** Opening INPUT FOR THIS TASK block **

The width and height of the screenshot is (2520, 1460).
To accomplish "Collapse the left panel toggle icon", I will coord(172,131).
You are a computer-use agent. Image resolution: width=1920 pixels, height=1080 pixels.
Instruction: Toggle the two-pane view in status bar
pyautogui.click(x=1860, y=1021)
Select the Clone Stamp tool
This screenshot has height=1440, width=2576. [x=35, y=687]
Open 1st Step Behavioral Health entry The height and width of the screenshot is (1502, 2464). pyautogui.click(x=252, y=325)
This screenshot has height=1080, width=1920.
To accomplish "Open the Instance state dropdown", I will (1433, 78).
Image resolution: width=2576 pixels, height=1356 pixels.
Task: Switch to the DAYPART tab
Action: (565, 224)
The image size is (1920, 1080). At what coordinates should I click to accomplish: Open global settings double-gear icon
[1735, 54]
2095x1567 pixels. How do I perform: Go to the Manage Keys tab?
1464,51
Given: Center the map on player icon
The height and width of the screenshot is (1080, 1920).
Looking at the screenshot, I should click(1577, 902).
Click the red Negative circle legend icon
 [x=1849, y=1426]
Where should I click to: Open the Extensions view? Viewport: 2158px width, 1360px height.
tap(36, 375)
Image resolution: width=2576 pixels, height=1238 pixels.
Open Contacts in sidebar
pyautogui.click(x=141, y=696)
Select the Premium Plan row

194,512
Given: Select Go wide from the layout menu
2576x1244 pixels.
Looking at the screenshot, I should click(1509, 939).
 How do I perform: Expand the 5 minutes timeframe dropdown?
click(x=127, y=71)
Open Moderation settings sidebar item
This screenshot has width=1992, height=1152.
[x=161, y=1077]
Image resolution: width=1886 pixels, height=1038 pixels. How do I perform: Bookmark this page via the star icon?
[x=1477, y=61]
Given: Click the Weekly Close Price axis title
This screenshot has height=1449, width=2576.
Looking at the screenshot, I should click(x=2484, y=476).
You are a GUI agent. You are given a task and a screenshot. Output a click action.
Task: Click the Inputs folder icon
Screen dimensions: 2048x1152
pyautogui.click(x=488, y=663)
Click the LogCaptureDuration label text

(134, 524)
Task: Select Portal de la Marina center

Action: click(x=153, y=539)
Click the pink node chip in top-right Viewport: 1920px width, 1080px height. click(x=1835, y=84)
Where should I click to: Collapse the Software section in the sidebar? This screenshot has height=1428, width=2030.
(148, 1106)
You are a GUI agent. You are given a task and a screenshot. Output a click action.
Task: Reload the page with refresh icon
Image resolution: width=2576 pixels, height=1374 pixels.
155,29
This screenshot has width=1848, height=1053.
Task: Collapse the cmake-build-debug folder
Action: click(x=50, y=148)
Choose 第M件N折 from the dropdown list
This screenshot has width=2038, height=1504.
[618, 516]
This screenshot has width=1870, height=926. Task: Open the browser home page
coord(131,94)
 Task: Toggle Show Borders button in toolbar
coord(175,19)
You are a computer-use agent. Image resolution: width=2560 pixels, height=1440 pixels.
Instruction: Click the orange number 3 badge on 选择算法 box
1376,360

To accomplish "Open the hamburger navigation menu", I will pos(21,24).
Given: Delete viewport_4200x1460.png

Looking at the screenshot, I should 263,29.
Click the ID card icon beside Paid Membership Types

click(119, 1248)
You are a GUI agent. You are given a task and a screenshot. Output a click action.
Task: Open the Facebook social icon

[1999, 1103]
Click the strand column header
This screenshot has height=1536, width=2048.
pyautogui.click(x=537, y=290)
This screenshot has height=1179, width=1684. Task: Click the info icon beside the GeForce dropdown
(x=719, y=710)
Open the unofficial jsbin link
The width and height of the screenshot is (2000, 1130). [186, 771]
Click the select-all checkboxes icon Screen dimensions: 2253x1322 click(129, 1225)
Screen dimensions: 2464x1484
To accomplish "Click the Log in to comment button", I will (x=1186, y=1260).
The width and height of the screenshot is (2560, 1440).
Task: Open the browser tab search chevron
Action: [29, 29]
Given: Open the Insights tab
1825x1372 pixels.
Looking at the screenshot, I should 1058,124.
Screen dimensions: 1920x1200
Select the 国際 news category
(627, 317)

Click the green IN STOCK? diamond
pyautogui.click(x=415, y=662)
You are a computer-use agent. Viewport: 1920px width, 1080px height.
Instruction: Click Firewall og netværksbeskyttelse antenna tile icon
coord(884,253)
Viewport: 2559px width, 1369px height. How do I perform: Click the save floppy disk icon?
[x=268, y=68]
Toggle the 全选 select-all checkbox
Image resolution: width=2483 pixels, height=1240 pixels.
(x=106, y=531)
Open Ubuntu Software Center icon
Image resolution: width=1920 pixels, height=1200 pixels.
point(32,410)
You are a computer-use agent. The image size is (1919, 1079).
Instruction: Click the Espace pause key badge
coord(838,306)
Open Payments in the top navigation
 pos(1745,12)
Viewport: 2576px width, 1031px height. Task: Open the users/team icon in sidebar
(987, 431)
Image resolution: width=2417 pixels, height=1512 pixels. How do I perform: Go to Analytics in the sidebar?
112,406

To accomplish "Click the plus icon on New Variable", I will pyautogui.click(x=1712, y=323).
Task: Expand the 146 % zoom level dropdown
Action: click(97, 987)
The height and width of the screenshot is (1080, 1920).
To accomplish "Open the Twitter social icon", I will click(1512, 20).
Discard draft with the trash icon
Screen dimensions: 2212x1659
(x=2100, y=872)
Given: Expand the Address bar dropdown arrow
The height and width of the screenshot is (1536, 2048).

** Closing INPUT FOR THIS TASK block **

● WHAT THE TASK REQUIRES
Which lines run from the one holding "Given: Open the Insights tab" through the one holding "Discard draft with the trash icon" in the records above? Repeat them exactly, both included, and nothing more.

● RESPONSE TO THE EXERCISE
Given: Open the Insights tab
1825x1372 pixels.
Looking at the screenshot, I should 1058,124.
Screen dimensions: 1920x1200
Select the 国際 news category
(627, 317)

Click the green IN STOCK? diamond
pyautogui.click(x=415, y=662)
You are a computer-use agent. Viewport: 1920px width, 1080px height.
Instruction: Click Firewall og netværksbeskyttelse antenna tile icon
coord(884,253)
Viewport: 2559px width, 1369px height. How do I perform: Click the save floppy disk icon?
[x=268, y=68]
Toggle the 全选 select-all checkbox
Image resolution: width=2483 pixels, height=1240 pixels.
(x=106, y=531)
Open Ubuntu Software Center icon
Image resolution: width=1920 pixels, height=1200 pixels.
point(32,410)
You are a computer-use agent. The image size is (1919, 1079).
Instruction: Click the Espace pause key badge
coord(838,306)
Open Payments in the top navigation
 pos(1745,12)
Viewport: 2576px width, 1031px height. Task: Open the users/team icon in sidebar
(987, 431)
Image resolution: width=2417 pixels, height=1512 pixels. How do I perform: Go to Analytics in the sidebar?
112,406

To accomplish "Click the plus icon on New Variable", I will pyautogui.click(x=1712, y=323).
Task: Expand the 146 % zoom level dropdown
Action: click(97, 987)
The height and width of the screenshot is (1080, 1920).
To accomplish "Open the Twitter social icon", I will click(1512, 20).
Discard draft with the trash icon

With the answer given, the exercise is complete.